Kinyōbi, Copenhagen

CopenhagenEating Out

Kinyōbi, Copenhagen

Part restaurant, part listening space, Copenhagen's Kinyōbi builds its evenings around music that demands your attention...

Copenhagen has an abundance of great places to eat, and no shortage of good music either. But finding a space where the two truly come together — where music feels like part of the experience, not just something in the background — is still rare.

That’s exactly what Kinyōbi is trying to do.

Since opening in late 2025, the venue has quietly been building something a little different. Part restaurant, part bar, part listening space, Kinyōbi is shaping an environment where music plays a central role in how the evening unfolds. In just three months, the programme has grown from a few weekend sessions to nearly 20 bookings a month; with the ambition of eventually filling the entire week.

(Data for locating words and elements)

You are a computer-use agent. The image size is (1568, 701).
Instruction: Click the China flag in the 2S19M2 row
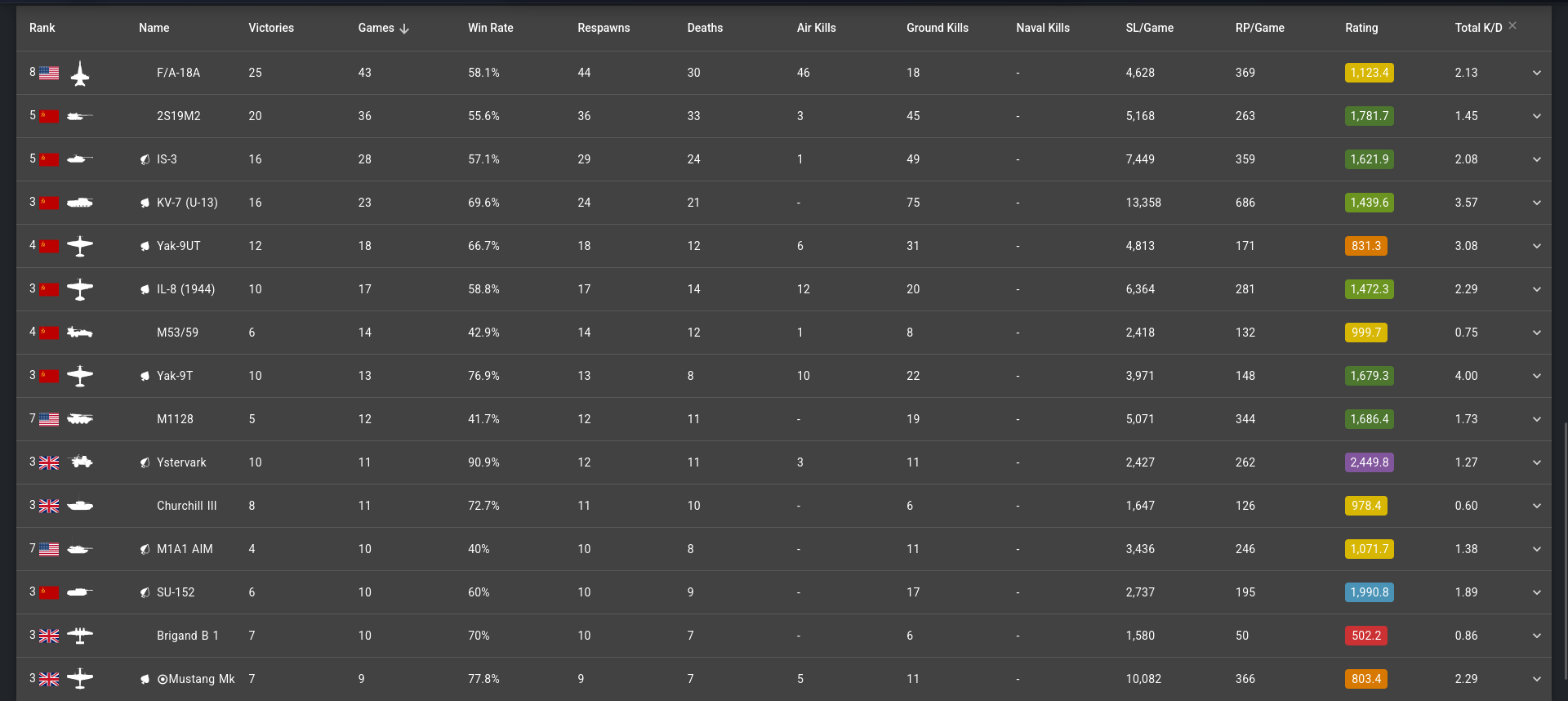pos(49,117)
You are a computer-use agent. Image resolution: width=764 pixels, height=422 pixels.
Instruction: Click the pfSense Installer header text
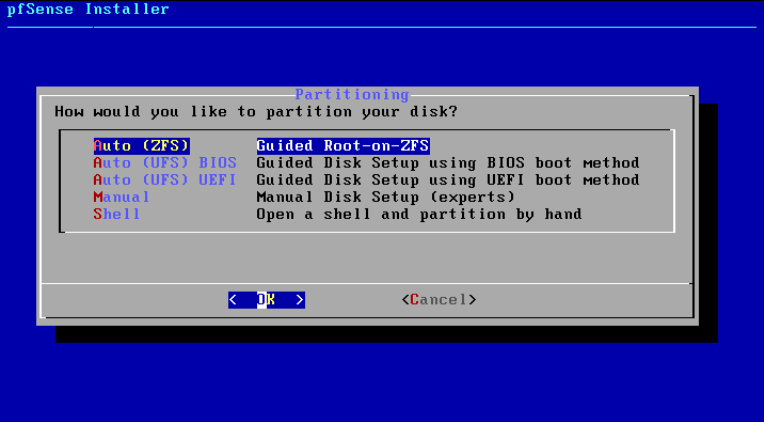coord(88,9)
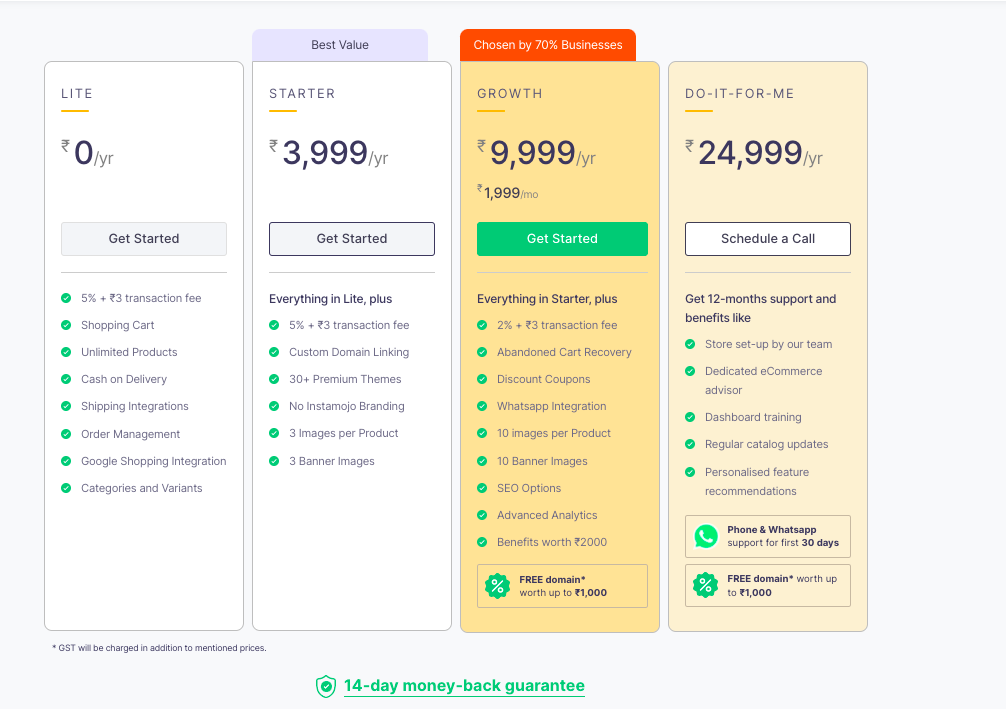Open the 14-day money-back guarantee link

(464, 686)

» Written task 1
According to the Kinyōbi article, how many bookings a month has the music programme grown to in its first three months?
» Written task 2
Continue the article about the Copenhagen venue Kinyōbi from its last sentence.

» Final result 1
Nearly 20 bookings a month.

» Final result 2
Kinyobi Copenhagen Restaurant and Listening Bar
Copenhagen Vinyl Bar

But this isn’t about packing the calendar. It’s about how those nights feel.

At Kinyōbi, music isn’t treated as a playlist or a last-minute addition. It’s something that’s thought about, adjusted, and experienced in real time. You’ll often find Will King-Smith, the venue’s founder, stepping out from the kitchen or the floor to listen more closely … checking the volume, feeling the room, making small changes that shape the atmosphere.

It’s the kind of attention you might expect in a club, but not necessarily in a restaurant.

“There’s a real sensitivity to how the room sounds,” says DJ and radio host Handless DJ. “You’re encouraged to step out of the booth and actually experience the space, not just play into it.”

That mindset carries through to the setup itself. The booth is fitted with a Resør mixer and DeVore Orangutan 96 speakers; a high-fidelity system that invites a different kind of listening. Tracks are allowed to breathe. Details come through. The music becomes something you notice, even if you’re in the middle of a conversation or a meal.

It changes the pace of the evening in subtle ways.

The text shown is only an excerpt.